Dr Khaled Ben Amor : Face à une situation institutionnelle aussi fragile (plusieurs sections féminines dissoutes depuis 2011, absence de ressources, un Etat démissionnaire..), nous avons réussi à mettre sur pied un club performant en nous basant sur un socle de dirigeants passionnés et désintéressés. Notre modèle économique c’est 80% de mécénat et 20% de sponsoring. Malgré les difficultés, on arrive à ficeler les fins du mois et, point non négociable, nous payons nos joueuses en temps et en heure.
Pour être en ligne avec nos ambitions, notre priorité actuelle est d’avoir une salle car, figurez-vous, en plus du fait qu’un club de volleyball féminin ne touche aucune somme en remportant un titre national ou continental, le CFC n’a pas de domicile fixe (nos entrainements se font entre les salles de La Goulette et de Sidi Bou Saïd). À date, nous avons trouvé un investisseur potentiel mais il nous reste encore à régler la question du terrain.
Ettachkila : Comment le CFC est-il devenu en si peu de temps cette machine de guerre qui rafle autant de titres nationaux et continentaux ?
Dr Khaled Ben Amor : Le CFC c’est d’abord une famille qui vit bien et qui transmet une exigence au quotidien à travers des conditions de travail optimales et un niveau d’entrainement élevé. Nous avons, très vite après la création du club, été confrontés à l’élite et effectué quelques stages à l’étranger. Notre premier Championnat de Tunisie a été remporté un an après notre montée en 1ère division suite à une saison en 2ème division où l’on gagne tous nos matchs sans concéder le moindre set. Ceci a créé une dynamique de victoires et d’excellence. L’appétit des titres est venu en mangeant.

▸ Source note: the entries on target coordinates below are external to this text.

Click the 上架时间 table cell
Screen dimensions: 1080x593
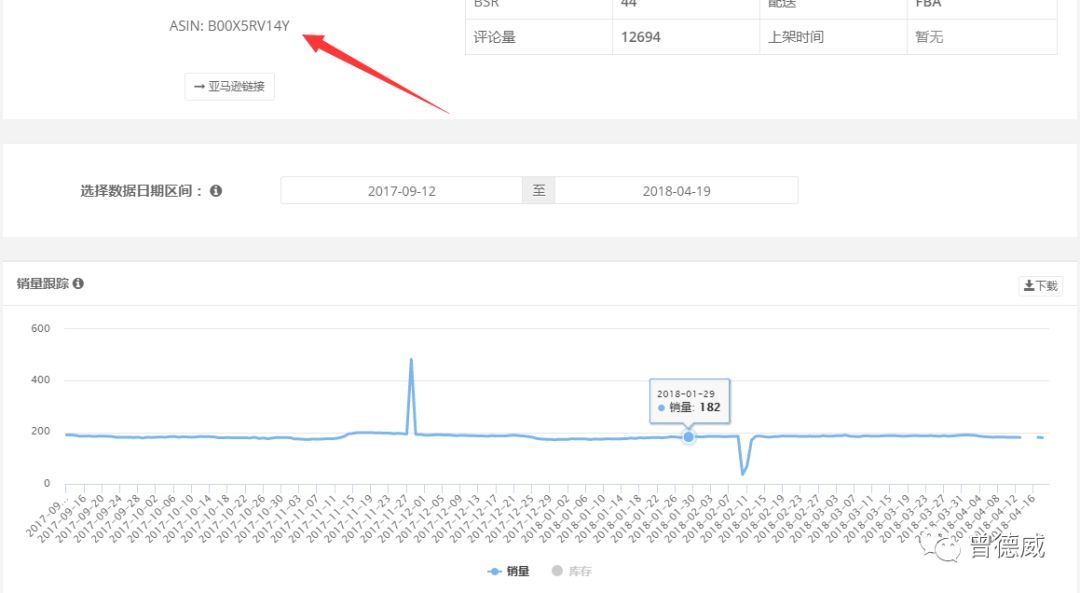pos(798,38)
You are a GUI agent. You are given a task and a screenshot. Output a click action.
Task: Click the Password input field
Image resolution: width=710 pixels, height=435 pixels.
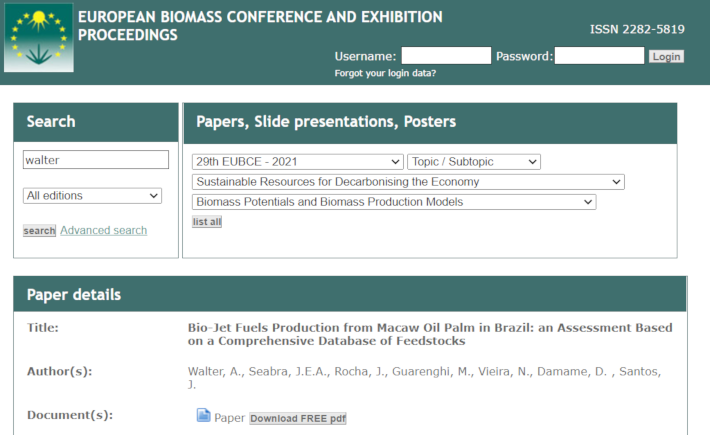click(x=599, y=56)
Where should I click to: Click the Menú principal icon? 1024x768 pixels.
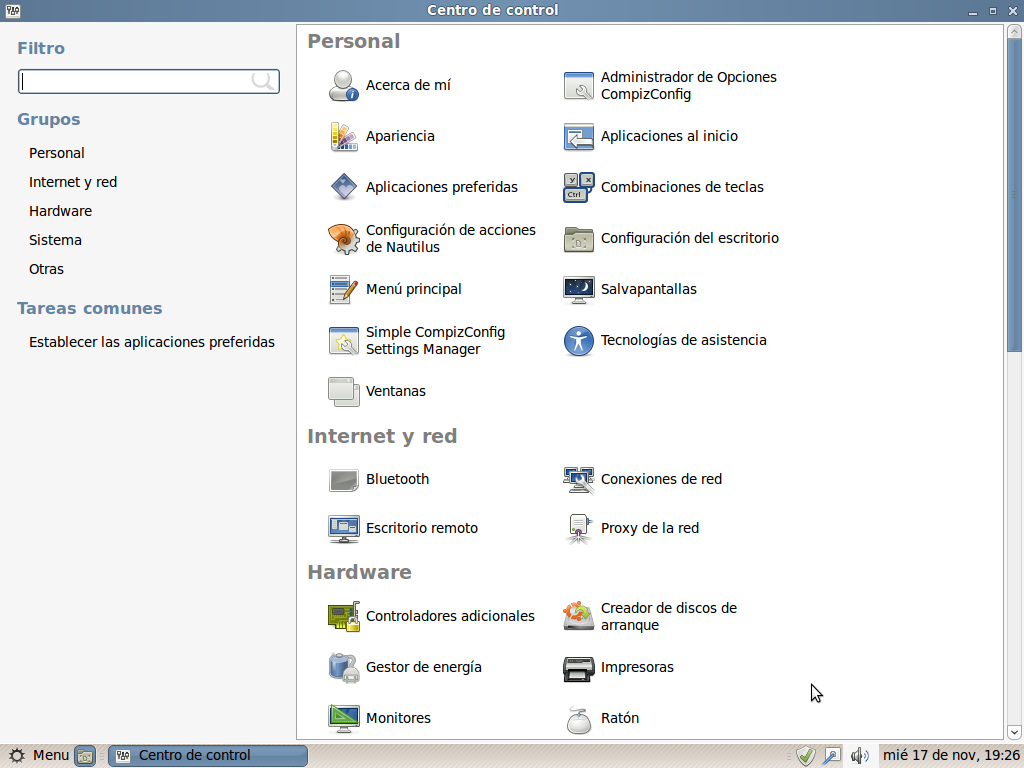pyautogui.click(x=344, y=289)
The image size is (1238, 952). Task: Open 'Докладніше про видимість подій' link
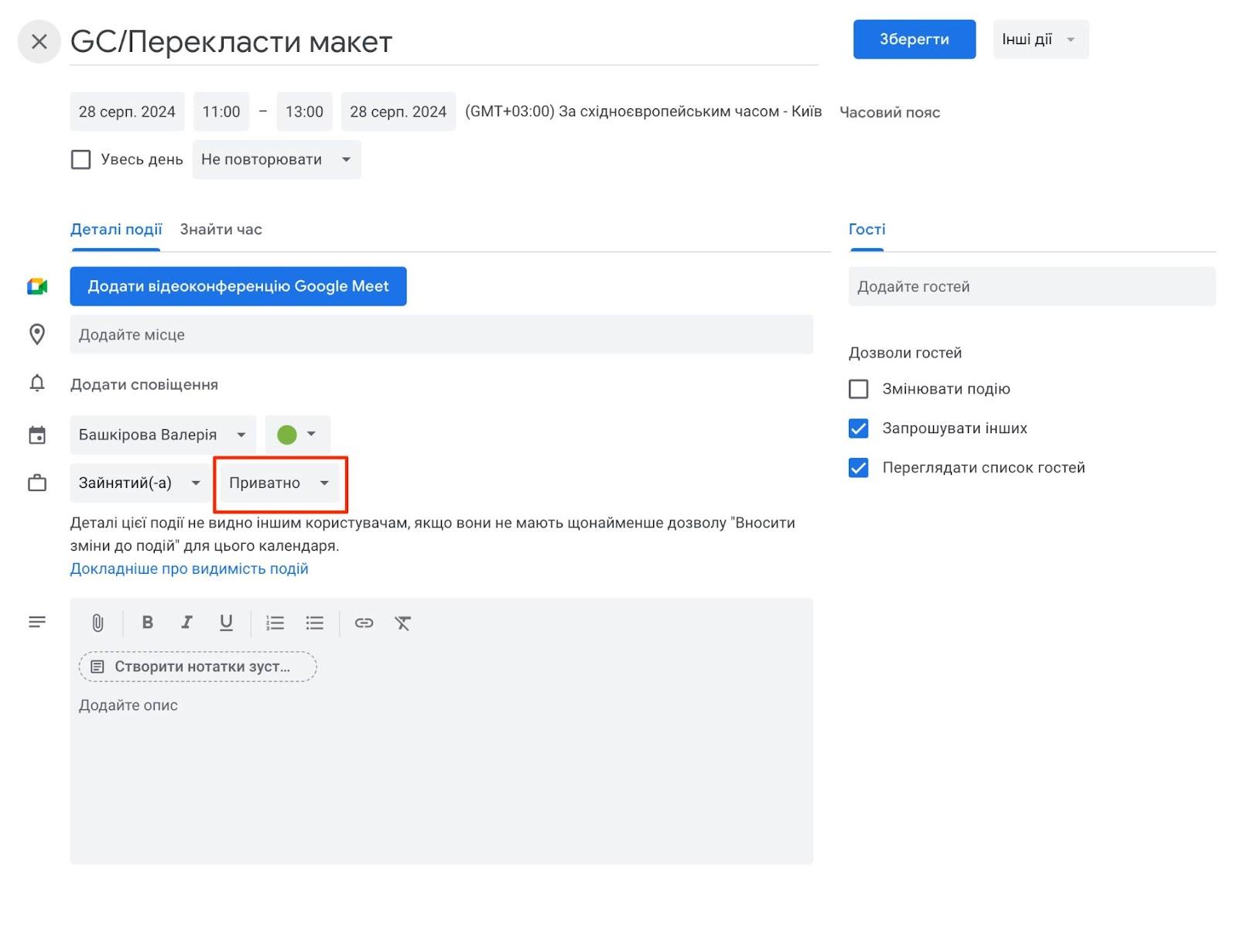189,569
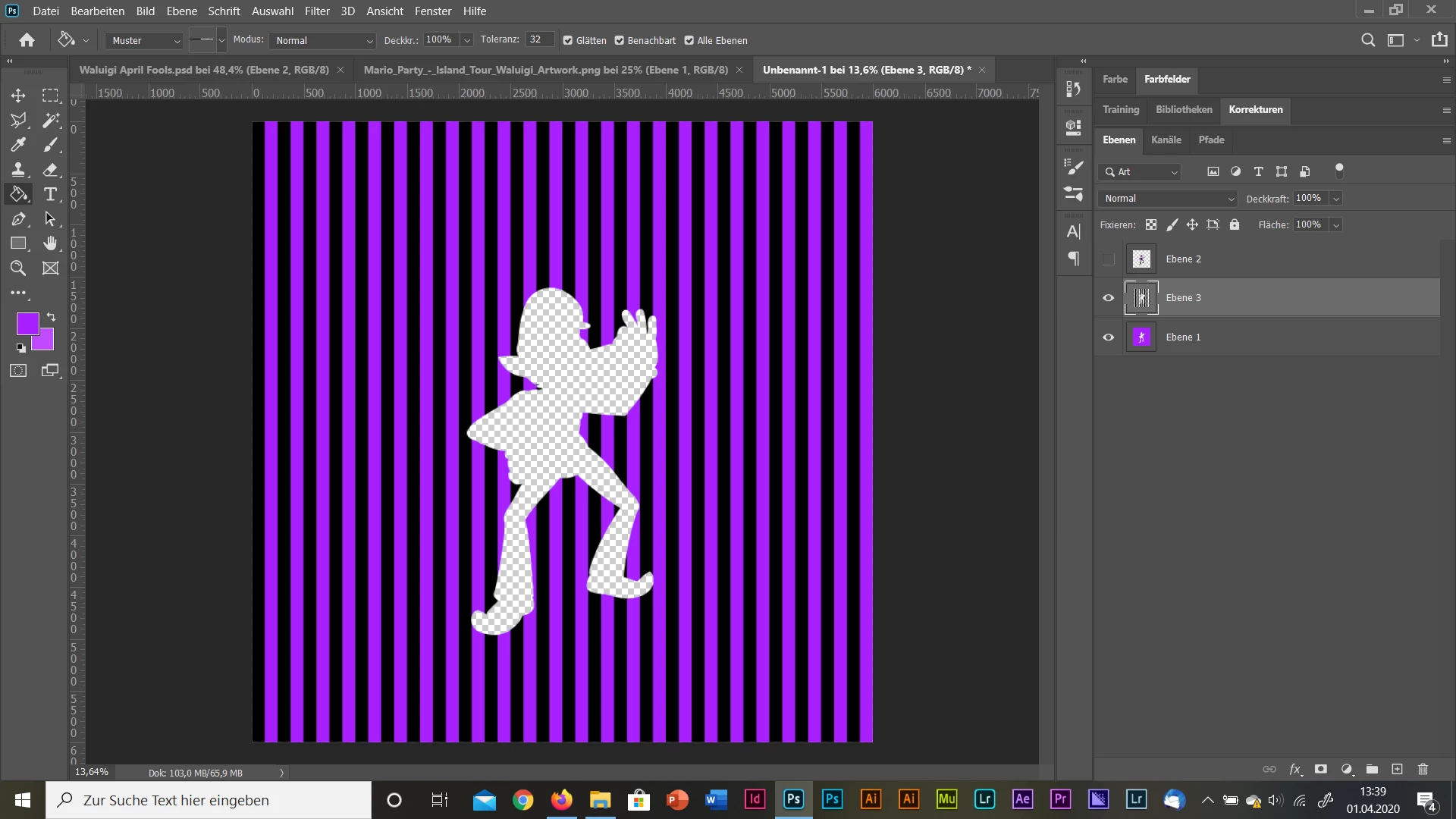Select the Zoom tool in toolbar
Viewport: 1456px width, 819px height.
tap(18, 268)
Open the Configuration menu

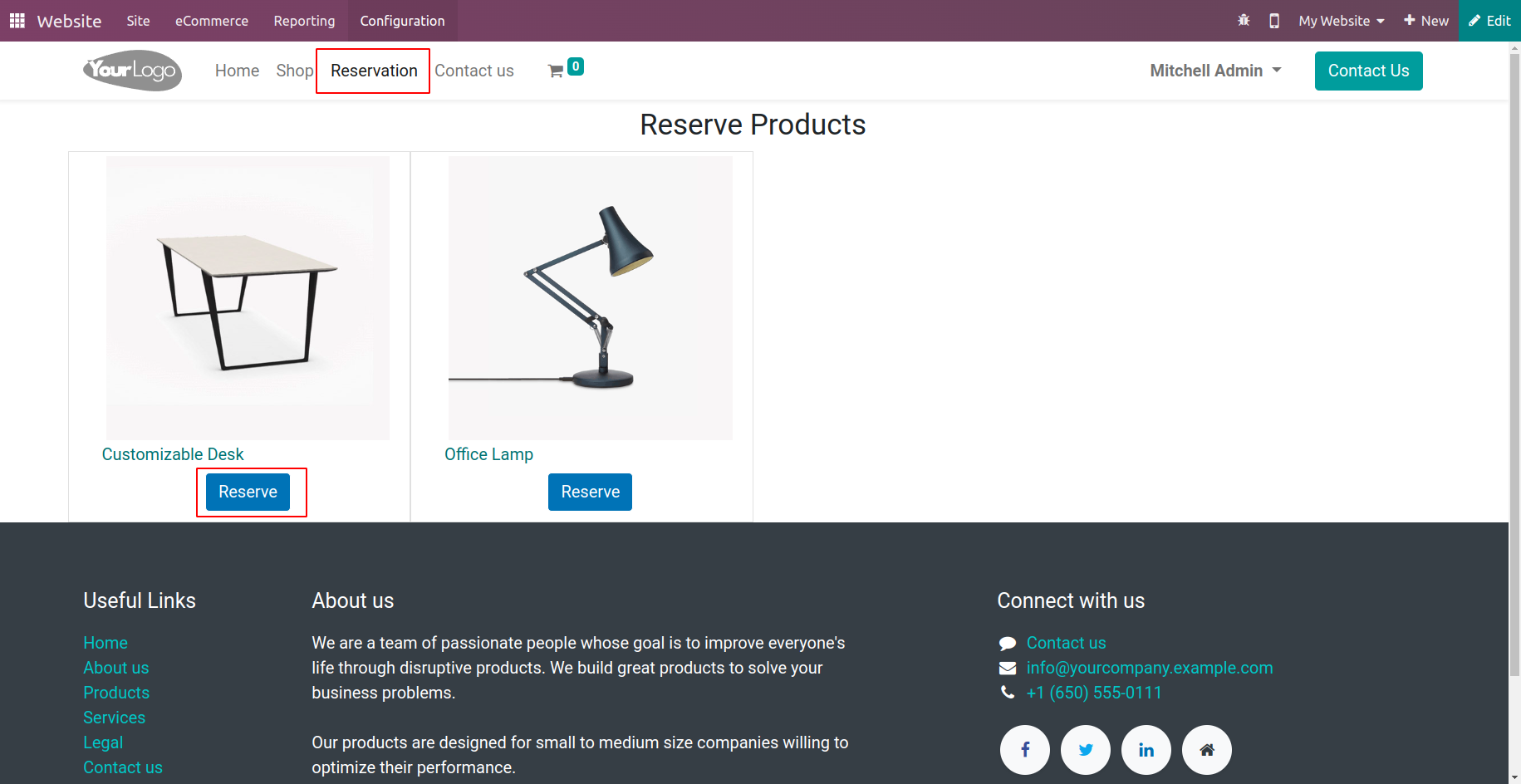(x=402, y=21)
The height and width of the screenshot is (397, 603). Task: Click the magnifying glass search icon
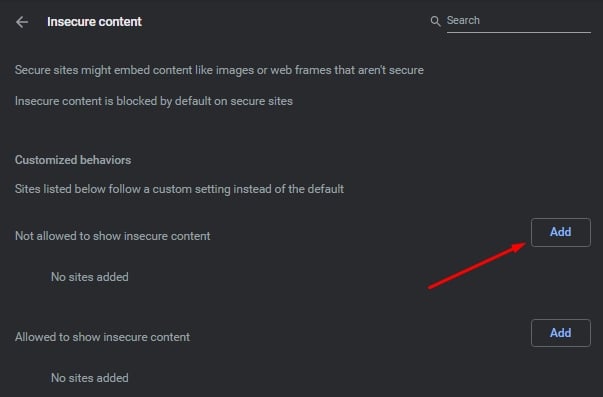(435, 21)
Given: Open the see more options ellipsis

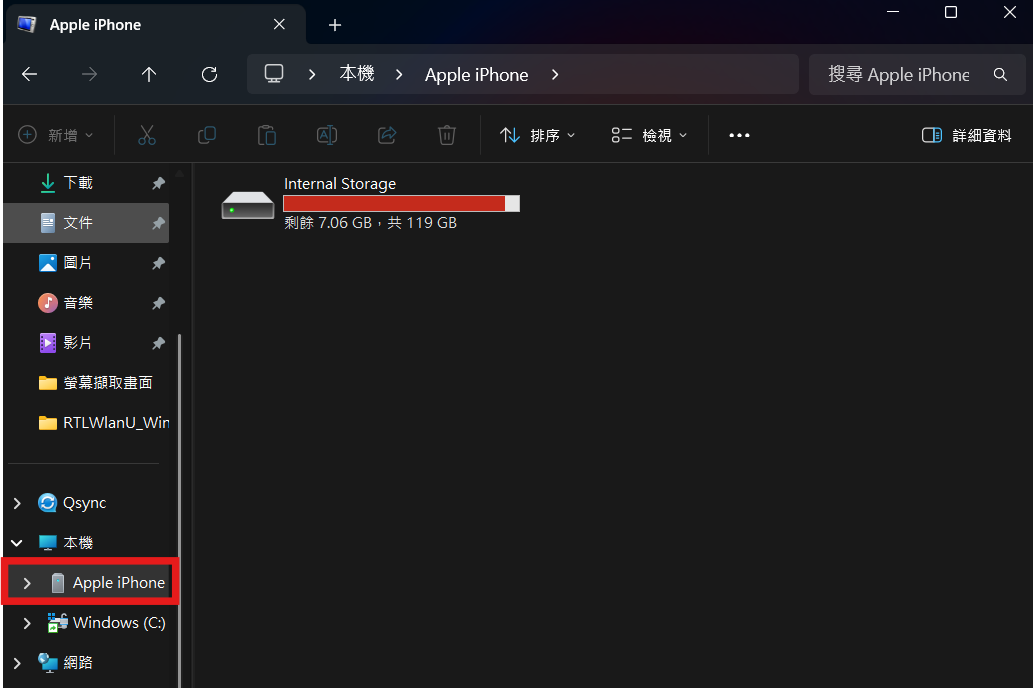Looking at the screenshot, I should pos(739,135).
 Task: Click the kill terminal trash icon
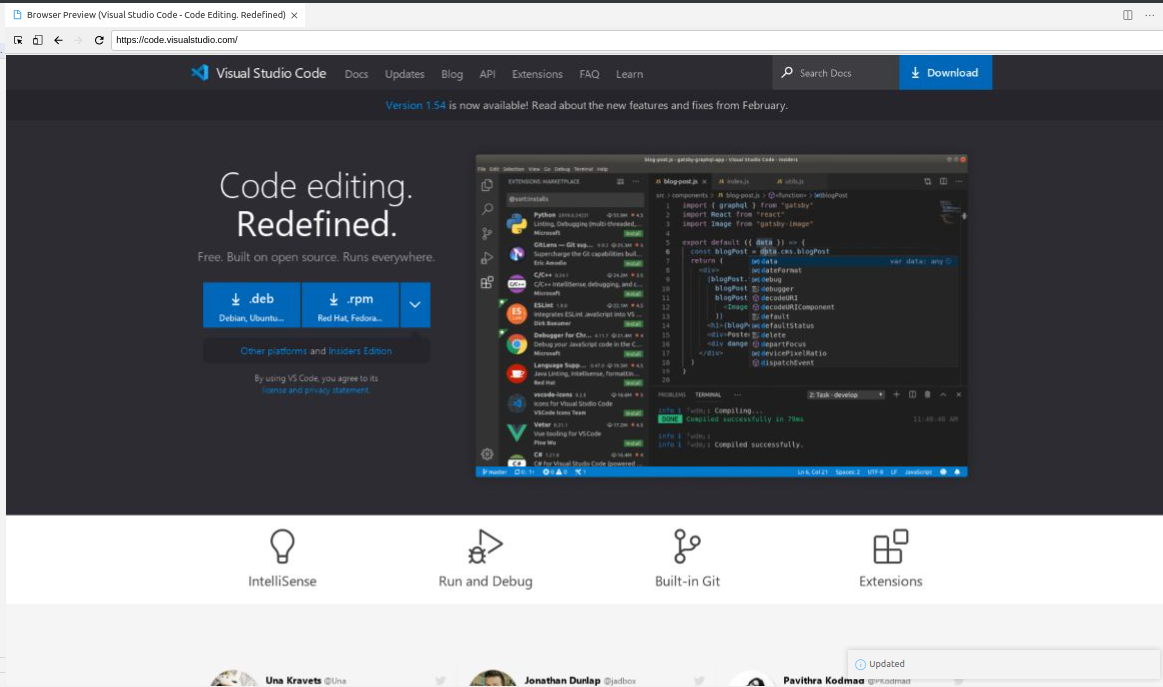[x=927, y=394]
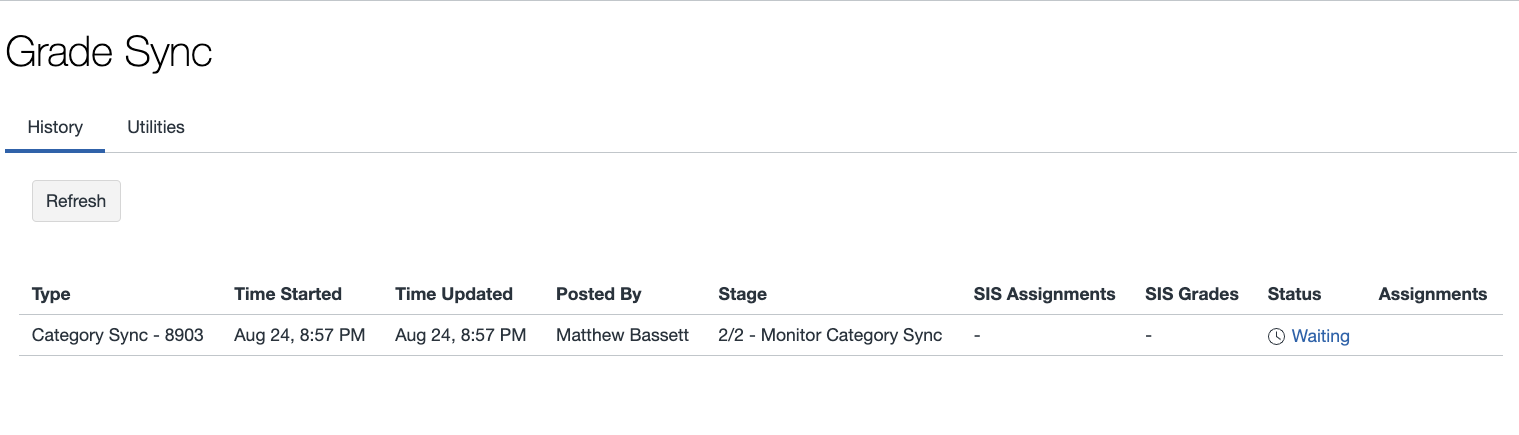Image resolution: width=1519 pixels, height=435 pixels.
Task: Click the SIS Grades column header
Action: click(1192, 294)
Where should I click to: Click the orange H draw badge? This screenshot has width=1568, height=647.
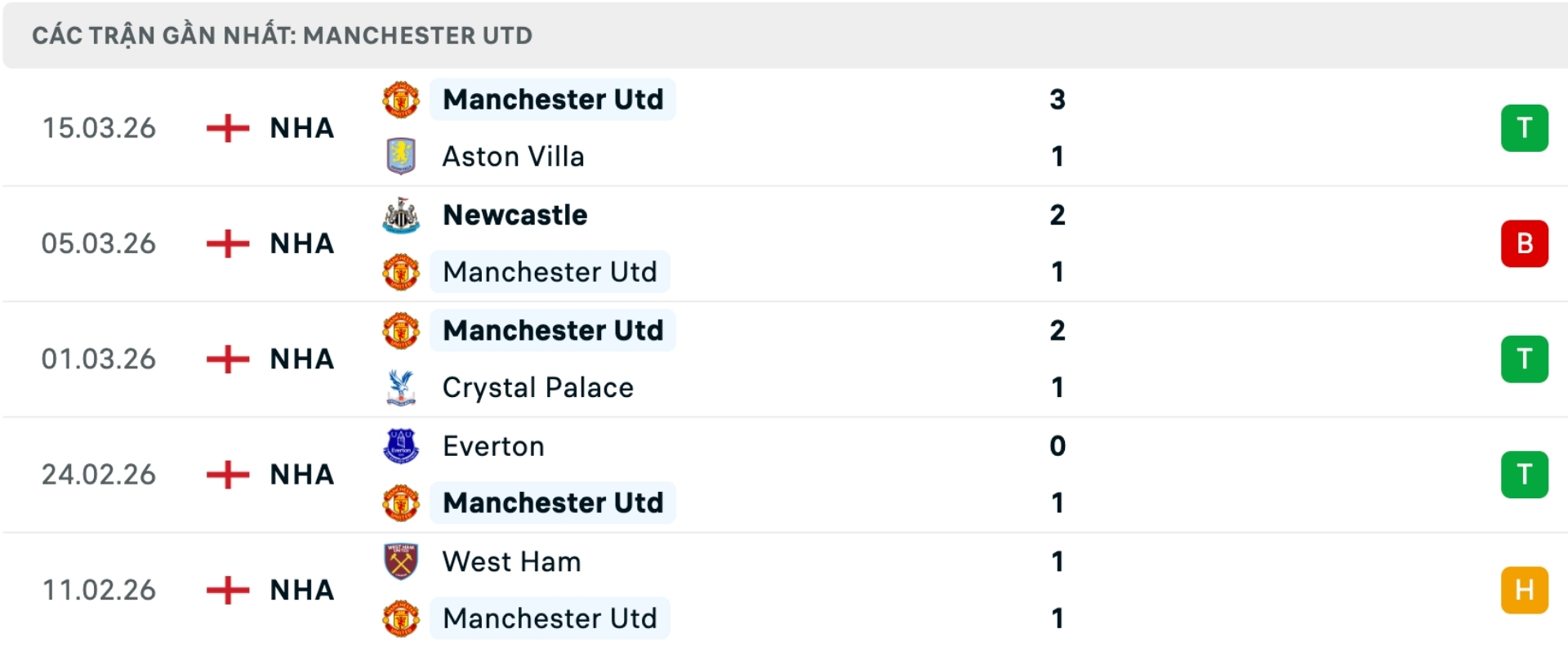1524,590
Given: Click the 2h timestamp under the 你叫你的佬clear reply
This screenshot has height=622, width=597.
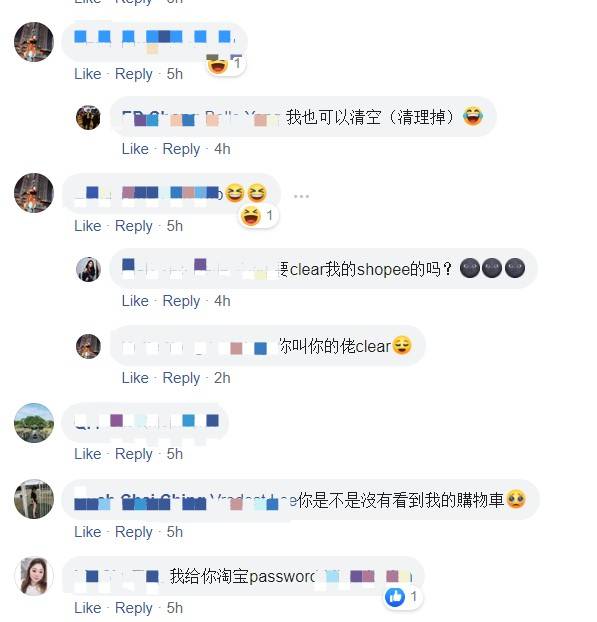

« Le CFC est devenu une marque de fabrique, un club qui fait progresser ses joueuses grâce au travail de toutes les parties prenantes : du Bureau Directeur au kiné en passant par la Direction Technique et le coach. »
Dr Khaled Ben Amor
Un groupe qui vit bien
Si pour certains il est évident que le Six de Carthage domine aussi outrageusement le volley tunisien grâce à la qualité intrinsèque de ses joueuses, pour Abir Othmani (au club depuis sa création en 2011) l’équation n’est pas aussi simple qu’elle n’y paraît. Pour cette centrale internationale, « la présence d’autant de joueuses cadres dans le même club pouvait être source de problèmes, mais grâce à l’esprit famille et à la saine ambiance de travail, l’alchimie a pris et les résultats sportifs sont venus récompenser cet état d’esprit. ». La même joueuse a rappelé également que « le club encourage très tôt ses licenciées à réussir dans leurs études avec notamment un système de primes tributaire des résultats scolaires »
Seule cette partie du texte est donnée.